◆ SOURCE TEXT:
* start *

Friday, October 16, 2009

Pakistan Notebook

Impressions from one front in what we used to call the War on Terror.

By Clifford D. May

Islamabad — I picked an interesting moment to visit Pakistan: four terrorist attacks in less than a week. The first was at the World Food Programme office here in the capital: five killed. The second was in the Khyber Bazaar in Peshawar: more than 50 killed. The third was at the military’s General Headquarters (GHQ) in Rawalpindi, where Taliban insurgents, armed with automatic weapons, grenades, and rocket launchers, fought for 22 hours. According to government spokesmen, a brigadier, a colonel, and three commandos were killed. More than two dozen hostages were taken, but most reportedly were saved when a would-be suicide bomber was shot and killed before he managed to detonate his vest.

A couple days later, terrorists attacked a military convoy, killing about 40 near the Swat Valley — territory only recently liberated from the Taliban by Pakistani military forces following a difficult and costly battle.

* end *

◆ ENTRIES SHOWN:
* start *

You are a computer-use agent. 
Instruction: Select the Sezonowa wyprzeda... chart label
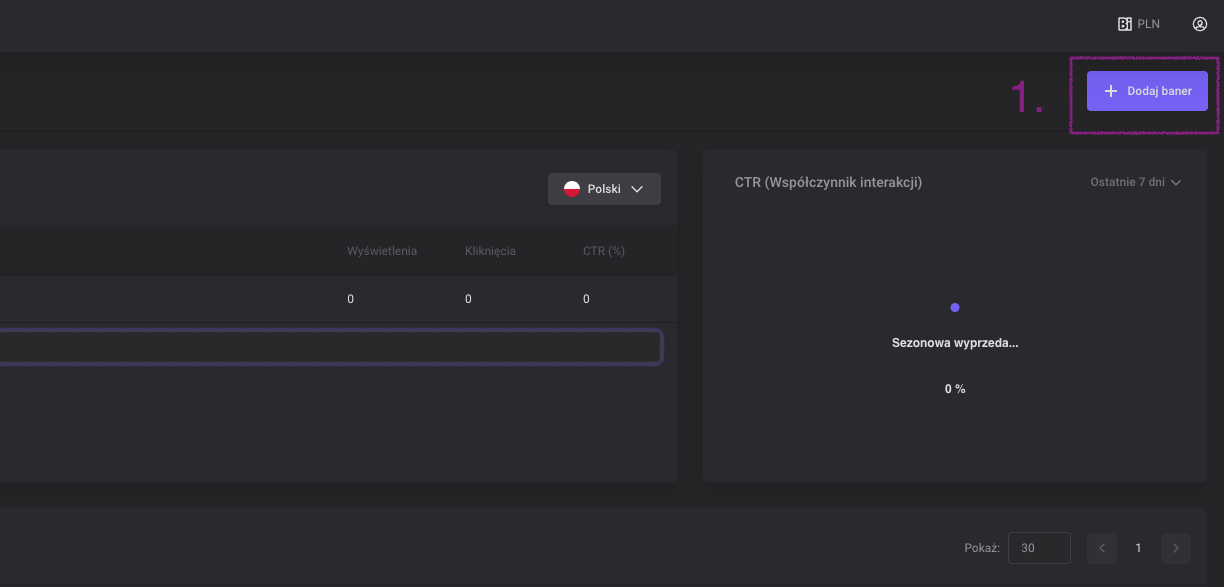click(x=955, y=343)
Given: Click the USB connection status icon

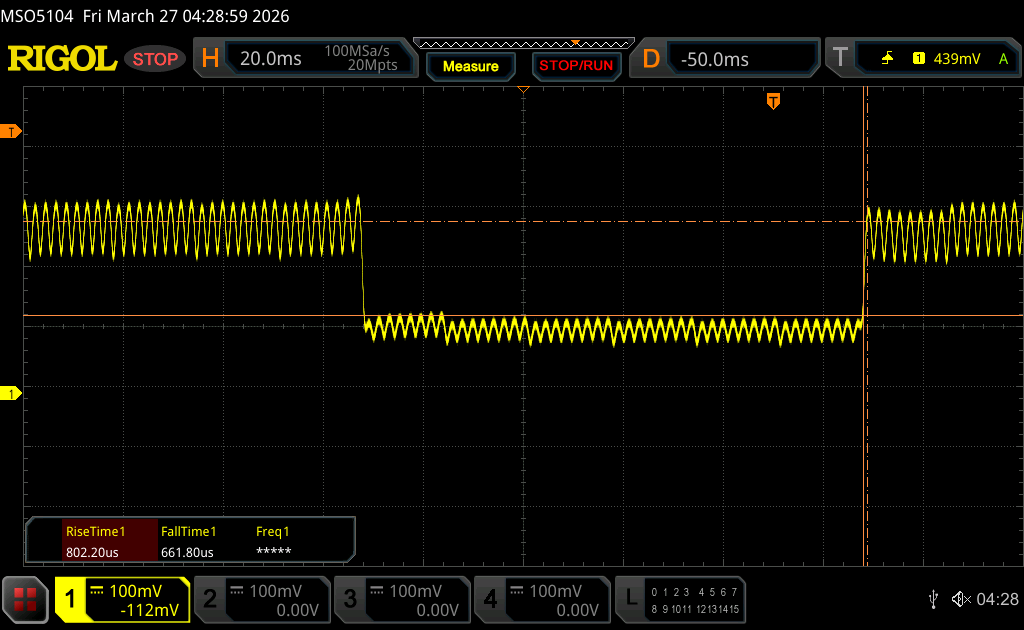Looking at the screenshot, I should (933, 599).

* end *
* start *

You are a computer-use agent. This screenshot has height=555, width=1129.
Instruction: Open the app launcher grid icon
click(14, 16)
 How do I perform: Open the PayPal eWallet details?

* end *

◆ LIST OF TASKS:
A: List the weapons that, according to the Pakistan notebook column, the Taliban insurgents carried at the General Headquarters in Rawalpindi.
B: In the Pakistan notebook column, how long did the insurgents fight at the military's General Headquarters?
C: Extend the Pakistan notebook column by a few paragraphs, starting after its final sentence about the attack near the Swat Valley.

◆ RESULTS IN ORDER:
A: Automatic weapons, grenades, and rocket launchers.

B: 22 hours.

C:
If you look closely, you’ll see a message written in this blood: “You, Pakistan’s so-called leaders, can’t provide food for the hungry or security for the marketplace. Your soldiers and officers can’t even protect themselves. You are useless and weak. You will submit. Or we will destroy you.”

Pakistanis can be remarkably nonchalant about terrorism: They have suffered 129 terrorist attacks in the two years since the assassination of Benazir Bhutto. Since Sept. 11, 2001, at least 5,000 Pakistanis have been killed in acts of terrorism.

But the assault on the GHQ seems to have shaken people up. Hitting the Pakistani equivalent of the Pentagon is, as a headline in the daily newspaper Dawn puts it: “audacious.” The military is the country’s strongest, proudest, and most durable institution. Retaliation is expected, probably in Waziristan, where the Taliban seems to have made recent gains. 

I was invited to Pakistan by the State Department under a “U.S. Speaker and Specialist” program intended to improve the dialogue between Pakistanis and Americans. My hosts have been the American embassy in Islamabad and the U.S. consulates in Lahore and Karachi. Terrorist attacks have been carried out in all three cities. Americans have been among the targets. An American security official tells me: “There will be more. It’s a question of when, not if.”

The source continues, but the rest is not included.